### YOUR GOAL
Say how many lines of the entries below include "plus", giving nothing but that number.

### INFORMATION SUPPLIED
------------------------------------------------

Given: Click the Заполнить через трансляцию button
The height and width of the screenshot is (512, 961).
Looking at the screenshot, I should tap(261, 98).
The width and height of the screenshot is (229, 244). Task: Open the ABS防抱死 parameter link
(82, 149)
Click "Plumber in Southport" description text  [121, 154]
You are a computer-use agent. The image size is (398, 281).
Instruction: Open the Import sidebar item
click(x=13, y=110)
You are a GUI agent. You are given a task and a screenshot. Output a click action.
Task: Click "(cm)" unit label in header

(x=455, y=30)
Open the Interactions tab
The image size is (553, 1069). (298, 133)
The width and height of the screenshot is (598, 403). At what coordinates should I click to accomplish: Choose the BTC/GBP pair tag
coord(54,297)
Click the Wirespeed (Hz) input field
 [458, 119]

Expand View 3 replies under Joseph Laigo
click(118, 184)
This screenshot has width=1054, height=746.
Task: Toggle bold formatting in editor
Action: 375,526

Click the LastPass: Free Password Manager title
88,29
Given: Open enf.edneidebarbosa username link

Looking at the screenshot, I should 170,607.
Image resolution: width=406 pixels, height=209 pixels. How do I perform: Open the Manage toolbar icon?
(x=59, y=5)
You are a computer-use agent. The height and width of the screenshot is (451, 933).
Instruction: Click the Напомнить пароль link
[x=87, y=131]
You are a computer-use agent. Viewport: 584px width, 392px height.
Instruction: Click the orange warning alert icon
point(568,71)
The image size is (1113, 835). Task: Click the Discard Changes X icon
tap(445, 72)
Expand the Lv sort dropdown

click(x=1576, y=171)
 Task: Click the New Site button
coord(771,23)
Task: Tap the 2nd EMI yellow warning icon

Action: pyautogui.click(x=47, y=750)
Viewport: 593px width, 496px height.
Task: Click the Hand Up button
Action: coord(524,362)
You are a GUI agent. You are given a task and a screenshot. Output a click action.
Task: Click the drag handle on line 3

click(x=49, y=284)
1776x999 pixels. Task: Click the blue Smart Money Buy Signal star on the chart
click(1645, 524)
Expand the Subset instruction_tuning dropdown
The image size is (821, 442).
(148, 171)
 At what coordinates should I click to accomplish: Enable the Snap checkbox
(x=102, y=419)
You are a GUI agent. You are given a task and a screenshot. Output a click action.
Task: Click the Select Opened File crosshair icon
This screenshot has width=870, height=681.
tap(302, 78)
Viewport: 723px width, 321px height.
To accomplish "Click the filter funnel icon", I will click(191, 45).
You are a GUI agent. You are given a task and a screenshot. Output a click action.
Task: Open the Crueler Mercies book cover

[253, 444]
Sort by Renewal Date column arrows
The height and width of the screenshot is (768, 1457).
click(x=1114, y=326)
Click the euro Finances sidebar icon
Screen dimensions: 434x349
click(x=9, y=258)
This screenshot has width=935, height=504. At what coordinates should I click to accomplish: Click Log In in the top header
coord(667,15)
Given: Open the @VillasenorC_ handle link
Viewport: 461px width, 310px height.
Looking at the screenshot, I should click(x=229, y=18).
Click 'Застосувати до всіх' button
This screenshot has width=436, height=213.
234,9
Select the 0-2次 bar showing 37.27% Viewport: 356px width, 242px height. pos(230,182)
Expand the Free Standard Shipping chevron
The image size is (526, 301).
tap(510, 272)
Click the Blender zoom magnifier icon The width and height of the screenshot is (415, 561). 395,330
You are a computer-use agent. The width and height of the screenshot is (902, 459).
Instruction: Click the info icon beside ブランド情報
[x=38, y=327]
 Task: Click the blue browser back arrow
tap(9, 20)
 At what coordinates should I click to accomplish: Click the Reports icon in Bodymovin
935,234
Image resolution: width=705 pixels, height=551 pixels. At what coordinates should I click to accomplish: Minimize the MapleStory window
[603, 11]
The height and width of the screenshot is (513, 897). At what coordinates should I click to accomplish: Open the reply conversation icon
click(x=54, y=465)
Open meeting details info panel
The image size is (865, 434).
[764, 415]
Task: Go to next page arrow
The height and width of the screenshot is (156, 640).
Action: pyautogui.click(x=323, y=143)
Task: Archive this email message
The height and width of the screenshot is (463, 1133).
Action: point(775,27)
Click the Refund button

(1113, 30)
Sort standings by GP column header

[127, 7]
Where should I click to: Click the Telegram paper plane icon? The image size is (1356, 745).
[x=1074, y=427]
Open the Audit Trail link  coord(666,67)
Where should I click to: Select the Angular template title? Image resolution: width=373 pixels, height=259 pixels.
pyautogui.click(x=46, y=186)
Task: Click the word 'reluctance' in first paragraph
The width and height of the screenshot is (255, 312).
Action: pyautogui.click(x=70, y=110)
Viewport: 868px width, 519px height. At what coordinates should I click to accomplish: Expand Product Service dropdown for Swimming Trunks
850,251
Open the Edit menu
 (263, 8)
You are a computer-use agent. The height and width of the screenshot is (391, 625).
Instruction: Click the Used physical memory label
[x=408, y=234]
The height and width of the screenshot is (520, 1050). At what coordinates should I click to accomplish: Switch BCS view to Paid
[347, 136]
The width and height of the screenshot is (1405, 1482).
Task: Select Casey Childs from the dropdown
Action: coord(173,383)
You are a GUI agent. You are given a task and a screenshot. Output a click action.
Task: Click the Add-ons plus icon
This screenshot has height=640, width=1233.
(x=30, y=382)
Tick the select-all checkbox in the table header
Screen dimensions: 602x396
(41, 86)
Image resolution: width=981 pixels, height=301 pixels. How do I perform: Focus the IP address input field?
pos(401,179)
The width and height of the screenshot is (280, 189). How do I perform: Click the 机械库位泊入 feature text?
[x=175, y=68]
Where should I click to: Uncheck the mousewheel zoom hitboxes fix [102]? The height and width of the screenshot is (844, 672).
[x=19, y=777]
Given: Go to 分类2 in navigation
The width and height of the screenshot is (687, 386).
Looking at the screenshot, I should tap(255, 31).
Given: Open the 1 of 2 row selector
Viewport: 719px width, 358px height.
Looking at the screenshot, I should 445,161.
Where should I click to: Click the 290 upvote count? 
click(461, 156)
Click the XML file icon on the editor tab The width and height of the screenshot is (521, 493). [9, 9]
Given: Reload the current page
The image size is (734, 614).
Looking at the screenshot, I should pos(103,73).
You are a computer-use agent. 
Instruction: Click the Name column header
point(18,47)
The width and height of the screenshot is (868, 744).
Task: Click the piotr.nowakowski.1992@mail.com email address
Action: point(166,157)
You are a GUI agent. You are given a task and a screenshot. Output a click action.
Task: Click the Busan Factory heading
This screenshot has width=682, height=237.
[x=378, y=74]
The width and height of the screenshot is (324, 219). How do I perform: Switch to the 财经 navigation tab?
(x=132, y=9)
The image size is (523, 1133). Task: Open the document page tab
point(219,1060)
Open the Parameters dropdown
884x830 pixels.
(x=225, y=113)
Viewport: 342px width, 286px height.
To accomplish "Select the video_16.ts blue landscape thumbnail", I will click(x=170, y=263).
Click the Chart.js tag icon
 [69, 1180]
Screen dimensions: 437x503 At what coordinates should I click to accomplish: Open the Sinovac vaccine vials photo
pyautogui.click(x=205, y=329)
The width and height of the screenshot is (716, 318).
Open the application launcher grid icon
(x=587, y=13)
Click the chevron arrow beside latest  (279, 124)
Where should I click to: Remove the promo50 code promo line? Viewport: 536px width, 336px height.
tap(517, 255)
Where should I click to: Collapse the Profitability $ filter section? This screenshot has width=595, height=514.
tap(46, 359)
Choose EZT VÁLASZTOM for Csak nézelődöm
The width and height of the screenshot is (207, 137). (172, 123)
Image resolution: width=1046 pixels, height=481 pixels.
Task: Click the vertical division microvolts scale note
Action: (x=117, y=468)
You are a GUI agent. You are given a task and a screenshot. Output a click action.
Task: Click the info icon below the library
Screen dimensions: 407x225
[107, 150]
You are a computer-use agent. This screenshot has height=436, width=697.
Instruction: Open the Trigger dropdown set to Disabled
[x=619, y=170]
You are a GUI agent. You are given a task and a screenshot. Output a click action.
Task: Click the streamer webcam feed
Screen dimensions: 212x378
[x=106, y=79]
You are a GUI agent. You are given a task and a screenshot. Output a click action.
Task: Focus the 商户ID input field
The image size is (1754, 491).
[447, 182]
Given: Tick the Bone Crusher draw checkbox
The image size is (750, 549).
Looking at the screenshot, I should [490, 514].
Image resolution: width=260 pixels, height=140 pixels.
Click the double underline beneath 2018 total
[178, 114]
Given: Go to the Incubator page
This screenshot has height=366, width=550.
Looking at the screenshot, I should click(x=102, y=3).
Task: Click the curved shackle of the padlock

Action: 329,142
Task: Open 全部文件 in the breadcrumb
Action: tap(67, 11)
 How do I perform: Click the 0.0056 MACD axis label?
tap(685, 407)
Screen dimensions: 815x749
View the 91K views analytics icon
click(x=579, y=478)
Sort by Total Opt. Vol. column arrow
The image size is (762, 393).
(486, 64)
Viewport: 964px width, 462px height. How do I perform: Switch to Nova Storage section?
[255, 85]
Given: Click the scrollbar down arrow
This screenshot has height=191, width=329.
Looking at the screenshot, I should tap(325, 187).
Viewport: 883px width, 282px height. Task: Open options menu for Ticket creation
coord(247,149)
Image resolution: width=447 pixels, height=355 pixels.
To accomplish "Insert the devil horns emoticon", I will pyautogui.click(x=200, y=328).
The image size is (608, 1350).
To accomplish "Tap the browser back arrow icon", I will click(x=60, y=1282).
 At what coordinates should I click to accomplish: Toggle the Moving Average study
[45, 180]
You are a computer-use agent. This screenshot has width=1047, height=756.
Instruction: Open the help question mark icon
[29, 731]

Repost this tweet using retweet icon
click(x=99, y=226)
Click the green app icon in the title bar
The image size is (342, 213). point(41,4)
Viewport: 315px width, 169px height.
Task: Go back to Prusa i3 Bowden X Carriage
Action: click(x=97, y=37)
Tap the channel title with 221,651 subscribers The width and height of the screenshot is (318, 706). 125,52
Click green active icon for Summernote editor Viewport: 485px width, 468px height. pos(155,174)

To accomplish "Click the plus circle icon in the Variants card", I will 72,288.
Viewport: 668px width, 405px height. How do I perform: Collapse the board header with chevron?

------------------------------------------------

### ANSWER BOX
2